_Exercise directions_
For each line in the records, produce an exact copy.

_Data to process_
=====

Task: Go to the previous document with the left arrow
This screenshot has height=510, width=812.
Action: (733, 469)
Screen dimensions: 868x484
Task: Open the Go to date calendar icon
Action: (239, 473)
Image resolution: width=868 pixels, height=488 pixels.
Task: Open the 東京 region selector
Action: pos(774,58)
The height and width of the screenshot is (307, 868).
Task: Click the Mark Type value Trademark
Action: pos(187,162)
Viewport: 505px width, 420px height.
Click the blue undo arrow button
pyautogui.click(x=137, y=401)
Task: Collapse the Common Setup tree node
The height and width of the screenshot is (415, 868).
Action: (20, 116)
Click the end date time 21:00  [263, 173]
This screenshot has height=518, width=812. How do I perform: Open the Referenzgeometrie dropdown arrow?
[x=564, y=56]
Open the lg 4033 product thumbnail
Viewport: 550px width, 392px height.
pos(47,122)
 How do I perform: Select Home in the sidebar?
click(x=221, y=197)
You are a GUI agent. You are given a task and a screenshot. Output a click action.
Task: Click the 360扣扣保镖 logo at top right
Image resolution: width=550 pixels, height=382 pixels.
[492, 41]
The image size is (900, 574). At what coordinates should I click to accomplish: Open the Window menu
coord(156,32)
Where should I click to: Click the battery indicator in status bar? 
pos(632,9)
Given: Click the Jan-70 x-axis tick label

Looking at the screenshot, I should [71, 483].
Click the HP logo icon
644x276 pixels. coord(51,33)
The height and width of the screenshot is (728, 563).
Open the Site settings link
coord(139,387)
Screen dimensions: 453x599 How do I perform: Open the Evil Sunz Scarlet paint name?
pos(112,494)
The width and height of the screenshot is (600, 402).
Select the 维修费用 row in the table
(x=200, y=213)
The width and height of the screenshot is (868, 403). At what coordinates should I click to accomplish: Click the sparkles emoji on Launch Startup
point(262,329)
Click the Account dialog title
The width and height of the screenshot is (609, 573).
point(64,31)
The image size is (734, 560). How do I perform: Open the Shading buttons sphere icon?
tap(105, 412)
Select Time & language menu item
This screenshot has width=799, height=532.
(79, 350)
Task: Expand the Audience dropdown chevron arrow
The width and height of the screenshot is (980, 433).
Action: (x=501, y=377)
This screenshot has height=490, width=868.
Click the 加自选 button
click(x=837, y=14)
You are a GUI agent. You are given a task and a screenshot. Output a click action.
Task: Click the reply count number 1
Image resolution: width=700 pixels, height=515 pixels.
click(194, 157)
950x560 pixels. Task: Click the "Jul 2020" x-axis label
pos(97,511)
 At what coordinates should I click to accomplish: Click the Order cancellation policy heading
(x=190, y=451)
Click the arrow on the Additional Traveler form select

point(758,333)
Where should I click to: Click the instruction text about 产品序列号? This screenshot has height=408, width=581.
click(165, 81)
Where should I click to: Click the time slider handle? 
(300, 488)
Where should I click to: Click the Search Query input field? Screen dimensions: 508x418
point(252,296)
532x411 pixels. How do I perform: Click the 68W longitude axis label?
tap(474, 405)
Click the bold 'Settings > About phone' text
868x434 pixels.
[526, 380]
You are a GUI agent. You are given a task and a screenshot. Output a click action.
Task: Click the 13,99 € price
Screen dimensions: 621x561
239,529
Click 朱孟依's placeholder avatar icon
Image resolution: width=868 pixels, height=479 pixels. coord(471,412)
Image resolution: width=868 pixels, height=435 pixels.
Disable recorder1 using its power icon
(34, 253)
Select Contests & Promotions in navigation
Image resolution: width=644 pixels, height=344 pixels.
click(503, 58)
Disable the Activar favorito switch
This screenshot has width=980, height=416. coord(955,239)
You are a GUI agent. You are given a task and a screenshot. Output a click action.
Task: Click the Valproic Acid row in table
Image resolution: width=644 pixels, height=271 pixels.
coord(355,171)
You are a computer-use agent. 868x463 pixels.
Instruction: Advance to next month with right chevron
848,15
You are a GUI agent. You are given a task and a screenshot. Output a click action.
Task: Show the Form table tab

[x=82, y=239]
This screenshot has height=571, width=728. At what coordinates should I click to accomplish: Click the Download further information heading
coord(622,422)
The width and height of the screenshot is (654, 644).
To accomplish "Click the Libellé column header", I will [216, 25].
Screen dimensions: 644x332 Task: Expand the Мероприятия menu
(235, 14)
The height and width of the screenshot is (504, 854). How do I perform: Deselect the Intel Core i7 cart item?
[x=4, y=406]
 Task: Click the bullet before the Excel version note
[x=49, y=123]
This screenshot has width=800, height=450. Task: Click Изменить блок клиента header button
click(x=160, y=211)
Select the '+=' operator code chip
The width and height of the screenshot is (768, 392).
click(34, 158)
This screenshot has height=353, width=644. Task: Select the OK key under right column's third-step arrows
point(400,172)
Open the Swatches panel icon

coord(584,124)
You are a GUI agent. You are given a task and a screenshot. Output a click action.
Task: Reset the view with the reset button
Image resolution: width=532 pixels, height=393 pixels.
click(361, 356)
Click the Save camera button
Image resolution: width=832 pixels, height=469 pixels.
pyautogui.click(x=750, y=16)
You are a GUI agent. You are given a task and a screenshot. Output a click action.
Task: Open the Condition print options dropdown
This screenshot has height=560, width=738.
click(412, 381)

=====

_Written response_
Task: Go to the previous document with the left arrow
This screenshot has height=510, width=812.
Action: (733, 469)
Screen dimensions: 868x484
Task: Open the Go to date calendar icon
Action: (239, 473)
Image resolution: width=868 pixels, height=488 pixels.
Task: Open the 東京 region selector
Action: pos(774,58)
The height and width of the screenshot is (307, 868).
Task: Click the Mark Type value Trademark
Action: pos(187,162)
Viewport: 505px width, 420px height.
Click the blue undo arrow button
pyautogui.click(x=137, y=401)
Task: Collapse the Common Setup tree node
The height and width of the screenshot is (415, 868).
Action: (20, 116)
Click the end date time 21:00  [263, 173]
This screenshot has height=518, width=812. How do I perform: Open the Referenzgeometrie dropdown arrow?
[x=564, y=56]
Open the lg 4033 product thumbnail
Viewport: 550px width, 392px height.
pos(47,122)
 How do I perform: Select Home in the sidebar?
click(x=221, y=197)
You are a GUI agent. You are given a task and a screenshot. Output a click action.
Task: Click the 360扣扣保镖 logo at top right
Image resolution: width=550 pixels, height=382 pixels.
[492, 41]
The image size is (900, 574). At what coordinates should I click to accomplish: Open the Window menu
coord(156,32)
Where should I click to: Click the battery indicator in status bar? 
pos(632,9)
Given: Click the Jan-70 x-axis tick label

Looking at the screenshot, I should [71, 483].
Click the HP logo icon
644x276 pixels. coord(51,33)
The height and width of the screenshot is (728, 563).
Open the Site settings link
coord(139,387)
Screen dimensions: 453x599 How do I perform: Open the Evil Sunz Scarlet paint name?
pos(112,494)
The width and height of the screenshot is (600, 402).
Select the 维修费用 row in the table
(x=200, y=213)
The width and height of the screenshot is (868, 403). At what coordinates should I click to accomplish: Click the sparkles emoji on Launch Startup
point(262,329)
Click the Account dialog title
The width and height of the screenshot is (609, 573).
point(64,31)
The image size is (734, 560). How do I perform: Open the Shading buttons sphere icon?
tap(105, 412)
Select Time & language menu item
This screenshot has width=799, height=532.
(79, 350)
Task: Expand the Audience dropdown chevron arrow
The width and height of the screenshot is (980, 433).
Action: (x=501, y=377)
This screenshot has height=490, width=868.
Click the 加自选 button
click(x=837, y=14)
You are a GUI agent. You are given a task and a screenshot. Output a click action.
Task: Click the reply count number 1
Image resolution: width=700 pixels, height=515 pixels.
click(194, 157)
950x560 pixels. Task: Click the "Jul 2020" x-axis label
pos(97,511)
 At what coordinates should I click to accomplish: Click the Order cancellation policy heading
(x=190, y=451)
Click the arrow on the Additional Traveler form select

point(758,333)
Where should I click to: Click the instruction text about 产品序列号? This screenshot has height=408, width=581.
click(165, 81)
Where should I click to: Click the time slider handle? 
(300, 488)
Where should I click to: Click the Search Query input field? Screen dimensions: 508x418
point(252,296)
532x411 pixels. How do I perform: Click the 68W longitude axis label?
tap(474, 405)
Click the bold 'Settings > About phone' text
868x434 pixels.
[526, 380]
You are a GUI agent. You are given a task and a screenshot. Output a click action.
Task: Click the 13,99 € price
Screen dimensions: 621x561
239,529
Click 朱孟依's placeholder avatar icon
Image resolution: width=868 pixels, height=479 pixels. coord(471,412)
Image resolution: width=868 pixels, height=435 pixels.
Disable recorder1 using its power icon
(34, 253)
Select Contests & Promotions in navigation
Image resolution: width=644 pixels, height=344 pixels.
click(503, 58)
Disable the Activar favorito switch
This screenshot has width=980, height=416. coord(955,239)
You are a GUI agent. You are given a task and a screenshot. Output a click action.
Task: Click the Valproic Acid row in table
Image resolution: width=644 pixels, height=271 pixels.
coord(355,171)
You are a computer-use agent. 868x463 pixels.
Instruction: Advance to next month with right chevron
848,15
You are a GUI agent. You are given a task and a screenshot. Output a click action.
Task: Show the Form table tab

[x=82, y=239]
This screenshot has height=571, width=728. At what coordinates should I click to accomplish: Click the Download further information heading
coord(622,422)
The width and height of the screenshot is (654, 644).
To accomplish "Click the Libellé column header", I will [216, 25].
Screen dimensions: 644x332 Task: Expand the Мероприятия menu
(235, 14)
The height and width of the screenshot is (504, 854). How do I perform: Deselect the Intel Core i7 cart item?
[x=4, y=406]
 Task: Click the bullet before the Excel version note
[x=49, y=123]
This screenshot has width=800, height=450. Task: Click Изменить блок клиента header button
click(x=160, y=211)
Select the '+=' operator code chip
The width and height of the screenshot is (768, 392).
click(34, 158)
This screenshot has height=353, width=644. Task: Select the OK key under right column's third-step arrows
point(400,172)
Open the Swatches panel icon

coord(584,124)
You are a GUI agent. You are given a task and a screenshot. Output a click action.
Task: Reset the view with the reset button
Image resolution: width=532 pixels, height=393 pixels.
click(361, 356)
Click the Save camera button
Image resolution: width=832 pixels, height=469 pixels.
pyautogui.click(x=750, y=16)
You are a GUI agent. You are given a task and a screenshot. Output a click action.
Task: Open the Condition print options dropdown
This screenshot has height=560, width=738.
click(412, 381)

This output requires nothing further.